Esa expresión hacía círculos en mi mente una vez que nos despedimos. ¿Cómo podía un negocio tener alma? Y de poseerla, ¿cuáles fueron los factores que determinantes para que eso ocurriera? Según el diccionario de la Real Academia Española, el término alma tiene, entre otras, las siguientes definiciones: 1) Principio que da forma y organiza el dinamismo vegetativo, sensitivo e intelectual de la vida. 2) Sustancia o parte principal de cualquier cosa.

Al extrapolar lo ocurrido con este restaurant al ámbito organizacional surgió inmediatamente la interrogante, ¿pueden entonces las empresas tener alma?; considero que la respuesta es un rotundo sí, en tanto que ésta se encuentra representada por la suma de energía psíquica que aporta cada trabajador, dicha energía, a su vez es conformada por las emociones reinantes en quienes conforman la empresa, es decir, del grupo. Que la empresa posea objetivos claros, excelentes estrategias de marketing, enormes cantidades de recursos financieros, tecnología de punta,  los mejores sueldos a ofrecer, etc;  no le garantiza el éxito en sus ventas ni la permanencia y/o fidelidad de su  talento humano.
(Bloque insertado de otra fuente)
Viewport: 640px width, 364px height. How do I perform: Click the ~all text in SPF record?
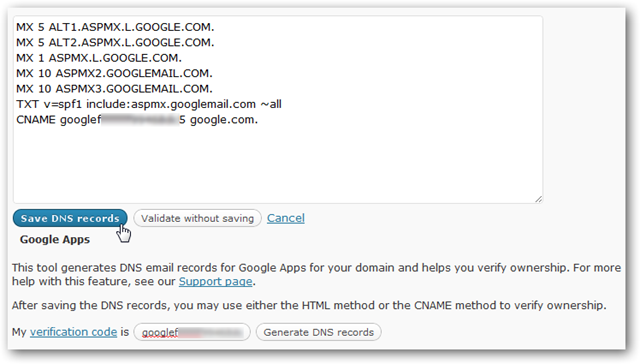click(x=271, y=104)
El alma se nutre de las interacciones relacionales provenientes de una estructura lo más aplanada posible y basada en valores como el respeto, la disciplina, el reconocimiento, la honestidad, responsabilidad tanto de sus trabajadores de base hacia sus superiores como supervisores, gerentes, directores, presidente, accionistas y viceversa.

Para percibir el alma de la organización sólo hay que ser un poco observador, muchas personas señalan de  manera curiosa (pues se involucran los sentidos), que se puede “respirar” la armonía o que el interactuar con elementos de ese lugar les deja un mal “sabor” o “escalofríos”; si bien todas estas sensaciones pueden corresponder al campo de las percepciones individuales, es innegable que el alma del grupo no solo se distingue allí, sino que propicia que la empresa sea  rentable y sostenible.

Las organizaciones con alma son aquellas que entienden que sus trabajadores son más que un recurso o un medio para alcanzar sus objetivos, ven el esplendor de cada colaborador y le animan a descubrirlo, para que el trabajo sea una forma de ejercer su dignidad.

Así como necesitamos disfrutar de una excelente obra de teatro, de la pintura, la música de alguna agrupación, de apreciar una coreografía y de todas esas cosas que alimentan nuestro espíritu; igualmente  requerimos adquirir productos y servicios de calidad. Bien hechos por empresas (grandes, pequeñas, unidades de producción, cooperativas, etc.), sean herramientas, zapatos, repuestos, ropa, alimentos, etc. Cualquier cosa que compremos lleva la impronta del alma de la persona o grupo que  participó en su elaboración. No importa el rol que nos toque desempeñar (propietarios, inversores, gerentes, trabajadores, líderes de grupo, entre otros), el mundo requiere de organizaciones que generen felicidad a sus trabajadores, proveedores, clientes y al ecosistema; para ello debe gestar deliberadamente un alma que la distinga y que haga conexión con quienes se relacione.